Oakey genericThe National Livestock Reporting Service logged a five-state kill last week of 128,284 head. The week before it reached a little over 137,000 head.

Contrast this with kills consistently above 165,000 head for long periods last year, and peaking above 175,000 head.

Predictions made on Beef Central around September last year that Eastern States weekly kills in the 130,000s might be commonplace for beef processing activity in 2016 are now starting to look realistic.

Queensland’s throughput last week was less than 59,000 head, down about 8pc on this time last year. NSW was down 7pc year-on year to about 31,600 head; Victoria -10pc to 26,000 head; South Australia -21pc to 7900 head; and Tasmania -1pc to around 4000 head.

A few cancellations of bookings were reported out of the Roma district and elsewhere last week due to isolated rain disruptions, mostly pushed back in kill rosters by only a week or two. Further rain is forecast across large parts of Queensland over the next eight days, so weather disruptions may continue for some time yet.

As MLA offered in its 2016 Industry Projections issued last week, Australian adult cattle slaughter is predicted to decline 16pc year-on-year in 2016, to 7.6 million head – one of the largest yearly drops ever recorded.

Even without widespread drought-breaking rain, the decline observed is predicted to continue well into 2017 – resulting in eastern states weekly cattle slaughter moving from above 150,000 head for most of 2014 and 2015, to a range between 120-140,000 head over the coming two years.

Reflective of the smaller national herd and challenged by the anticipated strong live export demand, Australian adult slaughter in 2017 is expected to become particularly low, declining a further 8pc year-on-year, to 7 million head – the lowest number processed since 1995.

As highlighted last week, export processors are showing little inclination to push grid offers higher to try to flush-out more cattle, while losses on the meat front are as significant as they currently are.

Export meat sales desks continue to report very flat conditions in trading, and a rise in currency to above US71c this week has not helped the numbers.

Many large Queensland and northern NSW beef plants are again scheduling skipped shifts this week, or winding back tallies within shifts to the bare minimum. That’s likely to continue in coming weeks, Beef Central was told.

If there’s any consolation, the 90CL grinding beef price into the US is showing some mild signs of improvement, but as our home page industry dashboard graph shows, it still sits well below +US600c rates seen for most of last year.

 

Grids show little movement

Southeast Queensland and northern NSW export processor grids have shown very little movement over the past week.

One multi-site processor lifted rates 5c/kg on four-tooth grassfed ox to 510c this morning (515c on 0-2 teeth), but that was only to re-gain price alignment with competitors, following earlier adjustments.

Over the hooks prices seen yesterday and today show four-tooth heavy steer offers from 490c/kg to a high of 515c, with other offers in between those two extremes.

Heavy slaughter cow rates this week for SEQ delivery are unchanged at 455-465c, back 35-40c on December offers.
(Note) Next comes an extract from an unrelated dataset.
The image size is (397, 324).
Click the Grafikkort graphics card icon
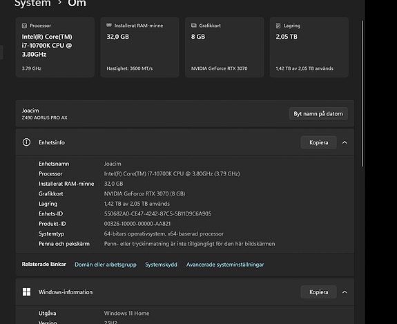click(x=194, y=26)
Best quotes seen for MSA grassfed this week were at 515c, with 100-day grainfed spot price 530c.

Grids in southern states appear to range from 5-15c below those rates on most descriptions this week.
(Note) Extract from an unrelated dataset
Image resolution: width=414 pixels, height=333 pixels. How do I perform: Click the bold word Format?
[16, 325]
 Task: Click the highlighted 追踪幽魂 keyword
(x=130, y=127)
Southern Australia saleyards continue to contradict some of the direct consignment pricing being seen at present. Against a top sell for heavy cow of 465c in northern grids at present, one NSW processor has apparently been paying up to 470c/kg dressed weight equivalent at the yards as far south as Shepparton, Victoria – no grading, no freight attached. That’s got to be 30c/kg over the grid value. The reason is a mystery, but may be linked to current internal business structural changes.
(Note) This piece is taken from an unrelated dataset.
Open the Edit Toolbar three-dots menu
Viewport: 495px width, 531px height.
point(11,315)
“There’s no doubt that the wet track this past week has had an impact on supply,” one large processor buying cattle out of the south said.

Queensland processors admitted it was a ‘struggle’ to put together a kill at current rates, especially as those producers who had been fortunate to receive some worthwhile rain had now withdrawn from the market, concentrating on adding weight and condition first.

“There’s been no real numbers in northern or western cattle at this point of the season,” one processor contact said. “But nor would we expect to, so early in the season. It’s meant we’ve had to live pretty locally, supply-wise. The next three or four weeks will see everybody competing for the limited supply that’s available, but nobody wants to push rates up, knowing what money is out there in the boxed meat market.”

“There’s a natural limit there at present that processors are reluctant to go beyond.”